═════ Provided data ═════

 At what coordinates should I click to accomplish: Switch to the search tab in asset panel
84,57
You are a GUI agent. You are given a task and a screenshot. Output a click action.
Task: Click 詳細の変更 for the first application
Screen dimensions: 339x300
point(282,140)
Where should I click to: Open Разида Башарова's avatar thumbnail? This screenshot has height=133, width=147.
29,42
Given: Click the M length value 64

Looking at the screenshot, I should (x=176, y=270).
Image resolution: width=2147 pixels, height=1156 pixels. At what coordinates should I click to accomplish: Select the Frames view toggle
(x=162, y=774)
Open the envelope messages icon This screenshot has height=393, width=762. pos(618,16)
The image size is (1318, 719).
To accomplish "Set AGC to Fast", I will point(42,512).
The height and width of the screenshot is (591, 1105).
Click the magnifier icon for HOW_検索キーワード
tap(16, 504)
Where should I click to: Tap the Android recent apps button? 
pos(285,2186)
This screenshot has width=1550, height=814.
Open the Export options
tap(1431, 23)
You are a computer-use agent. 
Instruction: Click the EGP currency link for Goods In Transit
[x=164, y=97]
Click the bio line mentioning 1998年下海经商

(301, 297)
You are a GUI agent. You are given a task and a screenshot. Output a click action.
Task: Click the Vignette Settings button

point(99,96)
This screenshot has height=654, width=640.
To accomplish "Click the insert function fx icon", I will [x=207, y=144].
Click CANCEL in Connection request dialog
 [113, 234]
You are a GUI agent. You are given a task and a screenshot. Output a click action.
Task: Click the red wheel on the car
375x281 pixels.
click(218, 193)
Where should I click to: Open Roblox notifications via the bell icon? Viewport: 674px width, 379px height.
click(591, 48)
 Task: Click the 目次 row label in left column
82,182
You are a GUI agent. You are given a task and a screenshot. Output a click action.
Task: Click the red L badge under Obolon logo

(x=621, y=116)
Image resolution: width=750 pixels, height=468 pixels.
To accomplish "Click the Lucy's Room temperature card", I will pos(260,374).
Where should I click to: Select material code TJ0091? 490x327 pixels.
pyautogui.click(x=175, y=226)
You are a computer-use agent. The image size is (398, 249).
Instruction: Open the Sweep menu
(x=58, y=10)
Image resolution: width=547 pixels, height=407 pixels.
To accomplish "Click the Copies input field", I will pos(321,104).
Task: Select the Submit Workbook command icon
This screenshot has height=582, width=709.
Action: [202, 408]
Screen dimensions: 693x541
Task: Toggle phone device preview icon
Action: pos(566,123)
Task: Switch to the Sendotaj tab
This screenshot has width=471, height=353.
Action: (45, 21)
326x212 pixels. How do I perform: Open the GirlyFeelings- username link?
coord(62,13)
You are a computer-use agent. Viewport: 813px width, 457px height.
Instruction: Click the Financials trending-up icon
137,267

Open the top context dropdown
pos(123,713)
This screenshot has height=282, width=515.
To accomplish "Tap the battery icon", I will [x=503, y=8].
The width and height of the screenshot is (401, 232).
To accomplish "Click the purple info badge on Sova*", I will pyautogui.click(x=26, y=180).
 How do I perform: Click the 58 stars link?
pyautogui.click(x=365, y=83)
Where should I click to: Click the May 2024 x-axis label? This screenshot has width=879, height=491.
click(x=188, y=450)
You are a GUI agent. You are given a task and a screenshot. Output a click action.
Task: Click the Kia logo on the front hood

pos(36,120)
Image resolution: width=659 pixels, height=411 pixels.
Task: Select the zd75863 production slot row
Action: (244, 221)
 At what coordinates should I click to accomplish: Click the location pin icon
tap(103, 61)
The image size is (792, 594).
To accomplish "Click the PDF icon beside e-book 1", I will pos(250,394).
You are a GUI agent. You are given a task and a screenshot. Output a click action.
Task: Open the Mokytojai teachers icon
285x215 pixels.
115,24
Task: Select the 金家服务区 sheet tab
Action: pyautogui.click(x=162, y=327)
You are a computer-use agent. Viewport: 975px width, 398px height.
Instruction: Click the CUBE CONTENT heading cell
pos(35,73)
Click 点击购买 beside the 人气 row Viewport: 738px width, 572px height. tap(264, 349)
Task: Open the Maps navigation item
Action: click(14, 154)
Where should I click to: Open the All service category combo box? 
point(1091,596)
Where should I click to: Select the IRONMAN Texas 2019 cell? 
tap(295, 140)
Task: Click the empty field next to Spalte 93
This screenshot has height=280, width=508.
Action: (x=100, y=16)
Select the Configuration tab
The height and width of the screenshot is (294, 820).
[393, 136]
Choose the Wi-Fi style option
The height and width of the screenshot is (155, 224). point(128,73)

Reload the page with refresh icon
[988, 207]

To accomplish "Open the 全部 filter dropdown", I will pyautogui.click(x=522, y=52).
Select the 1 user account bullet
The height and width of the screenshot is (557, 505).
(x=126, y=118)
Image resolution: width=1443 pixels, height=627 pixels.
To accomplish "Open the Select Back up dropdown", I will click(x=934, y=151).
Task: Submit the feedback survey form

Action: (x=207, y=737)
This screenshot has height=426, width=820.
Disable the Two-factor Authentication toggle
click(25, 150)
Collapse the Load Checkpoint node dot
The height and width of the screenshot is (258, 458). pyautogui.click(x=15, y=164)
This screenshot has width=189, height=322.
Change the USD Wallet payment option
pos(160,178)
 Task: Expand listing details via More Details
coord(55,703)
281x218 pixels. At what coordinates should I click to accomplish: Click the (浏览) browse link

═════

Using the entries above, give the number of lines that include "field", with no added words.

Exercise answer :: 2